Among the notes I’d intended to refer to, I find the following:
I’m thinking my main discomfort over the “anachronistic diction” thingy has to do with the fact that most of the chunks of verbiage that jump out at me are in fact idiomatic to 20th-21st Century American English. The reason such language sounds inauthentic to me has to do with the definition of “idiomatic” = i.e. language whose meaning as used can’t be derived by direct analysis of the meanings of the individual words.
For example, if, given a choice between two options, I say “six of one…” ALL BY ITSELF, any speaker of modern American English will mentally supply “half a dozen of the other” – a non-native speaker with only access to definitions of the words in the phrase “six of one” will not understand what I mean. So idiomatic expressions being used outside their home cultures don’t really sound authentic because their meanings depend on a culture OTHER THAN wherever/whenever the story is set.
So the narrator (or author) is sidling up to the reader with a knowing wink and a nudge.
My usual coping strategy is to attempt to construct a phrase that isn’t a 20-21st C. CE English idiom, but whose elements and context lend themselves to a reader being able to readily understand what’s meant while still recognizing the “alien” nature of the phrase. “Ah, that sounds like it might mean the same as …
Some idioms recently encountered:
“inner child,” – without access to our idiom, this most likely means a fetus.
“the truth is out there” – out where? in the woods? absent a familiarity with “X-Files” this phrase is opaque.
“I’ve got it covered.” – Did you put a hat on it?
Other diction problems arise due to the use of a word with a specific, known etymology, under circumstances alien to the built world of the narrative (even if the time & place of the BW is unspecified but “not here and now.”)
Some examples:
* grizzlish – a neologism specific to a particular type of (North American brown) bear
* Gargantuan (specific, traceable eponymous etymology, from Rabelais, 16th C. France)
* silhouette – this and other eponyms should be carefully avoided UNLESS your story is set in a time and place where they would be available in the language of the story. For Silhouette, some time after 1770 and in a European language. For Gargantuan, some time after 1600 and in a European language. If your story is “some other time, some other place” i.e. a “built” fantasy world, or in a medieval setting, these words would not be available
Finally there’s the issue of a third-person (omniscient) narrator’s diction vis-à-vis the diction of any/all characters in the narrative. This is something I’ve been pinged on more than once, and I continue to wonder about it. If we’re in a hard-boiled crime story, does the 3rd person narrator have to talk like he or she came up from the Mean Streets? If it’s a story about some Jukeses & Kallikaks in rural Maine, does the narrator need to sound like a hillbilly? Can a third person narrator have a personality separate from the context the story? This may be a bigger topic yet.
DQ
This was very interesting, especially as to partial allusions specific to our place and time.

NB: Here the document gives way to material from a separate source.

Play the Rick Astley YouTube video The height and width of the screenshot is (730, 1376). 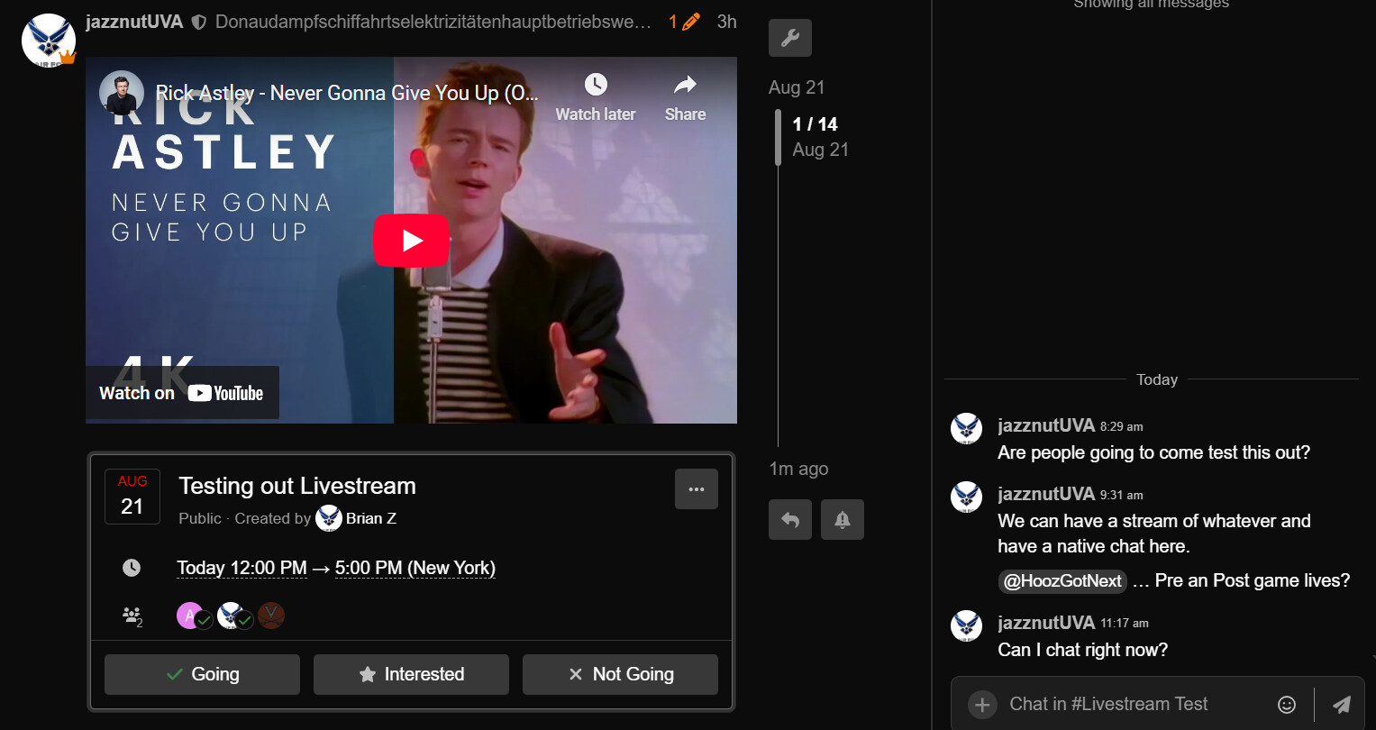click(x=411, y=241)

I also consider that twenty years ago being a valley girl and speaking like a valley girl were closely tied to a particular place in California. Now, through TV and social media, young women all over the country sound like valley girls. That’s okay, I guess (although not to these old ears), but, when one character in a story about another time and place stands out by speaking that way, I find it jarring.